→ 书面任务
1 - 根据下面的选举权短文回答:
(a) 18世纪法国大革命期间,有一部分人把选举权看作什么?
(b) 十七八世纪欧洲各国的选举权限于哪些人?
(c) 选举法对公民选举权只能做什么?
2 - 请把下面选举权短文中介于“选举权不是天赋而是人赋的,但”和“标准的权利,是打折扣的权利。”之间的部分原样抄写出来,首尾两处都包括在内。

→ 文本段落
※

源头
选举权选举权来自哪里?它是天赋权利吗?“在18世纪法国大革命期内,有一部分人将选举权完全看作国民的固有权利。所谓固有权利,即国民当然享有的权利,既无须国家宪法或法律赋予,也不是国家宪法或法律所能剥夺。这种理论,乃根据卢梭的主权论”。但“倡导此说者,原意只在对抗十七八世纪欧洲各国的选举制度,因为当时的选举权,限于贵族,僧侣,及有产阶级,而不及一般的人民。这种限制,自然应该取消;但因而倡导固有权利之说,则亦不免矫枉过正。”
选举权不是天赋而是人赋的,但这个“人”是指人民而不是国家,选举权是人民通过宪法创造而不是国家通过法律创造的。宪法上的选举权是作为制宪者的人民赋予个体公民的权利,而选举法作为法律是国家实施、细化公民宪法权利的结果,选举法本身并没有、也不能“赋予”(只能细化)公民选举权,公民的选举权不是来自国家而是来自作为制宪者的人民。人民是整体,公民是个体,人民由公民组成,人民是公民全体,因此选举权是人民整体授予自己的每一个个体参与国家事务的权利,是人民主权“化整为零”的一种表现形式。
权利属性
选举权选举权无疑是一种权利,具有权利的种种属性,但选举权作为权利又不是那么标准的权利,是打折扣的权利。

※

→ 材料
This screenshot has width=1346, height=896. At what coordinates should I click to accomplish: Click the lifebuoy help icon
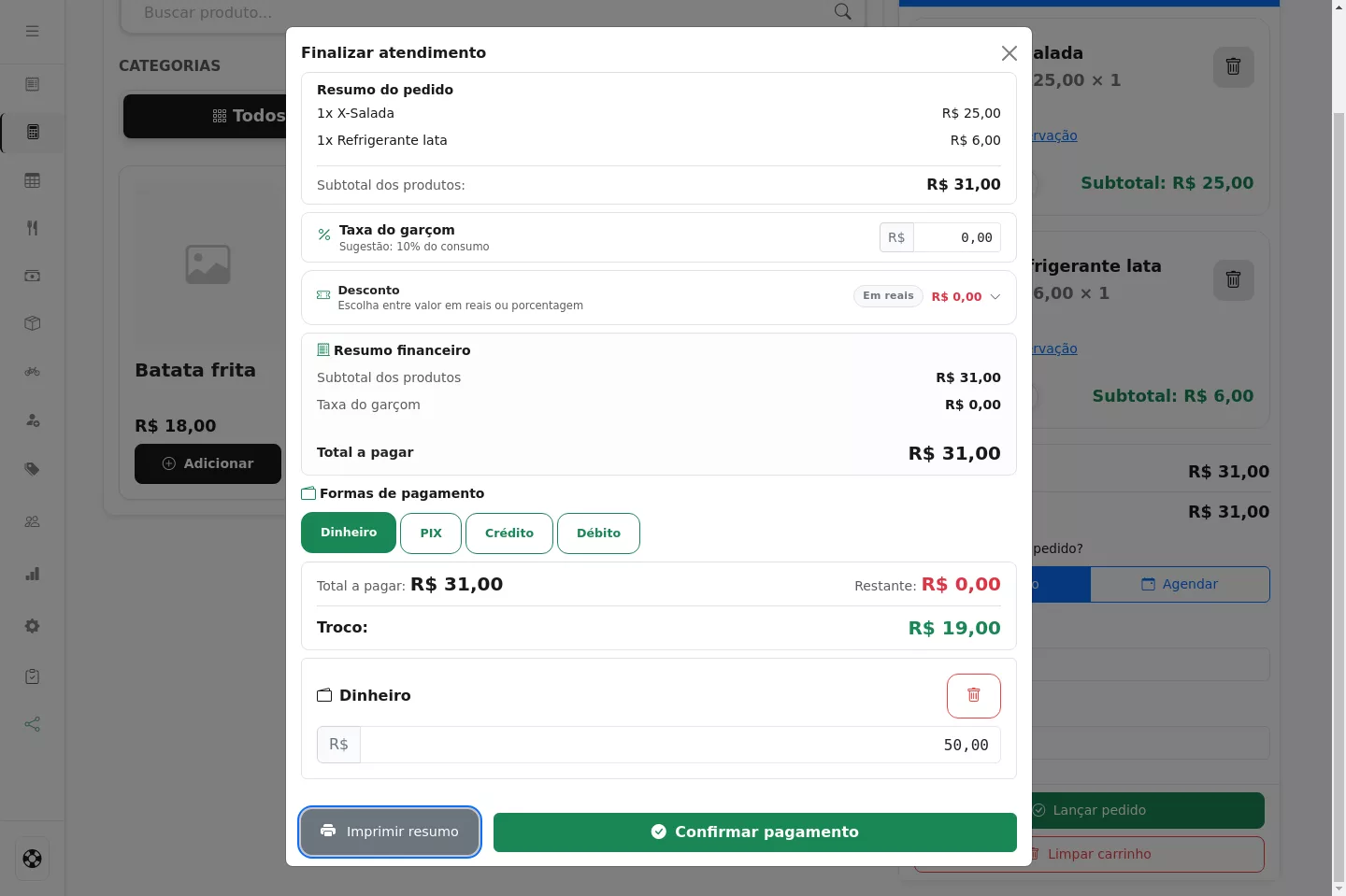[33, 859]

※

→ 答案如下
1 -
(a) 国民的固有权利
(b) 贵族、僧侣及有产阶级
(c) 细化

2 -
选举权不是天赋而是人赋的,但这个“人”是指人民而不是国家,选举权是人民通过宪法创造而不是国家通过法律创造的。宪法上的选举权是作为制宪者的人民赋予个体公民的权利,而选举法作为法律是国家实施、细化公民宪法权利的结果,选举法本身并没有、也不能“赋予”(只能细化)公民选举权,公民的选举权不是来自国家而是来自作为制宪者的人民。人民是整体,公民是个体,人民由公民组成,人民是公民全体,因此选举权是人民整体授予自己的每一个个体参与国家事务的权利,是人民主权“化整为零”的一种表现形式。
权利属性
选举权选举权无疑是一种权利,具有权利的种种属性,但选举权作为权利又不是那么标准的权利,是打折扣的权利。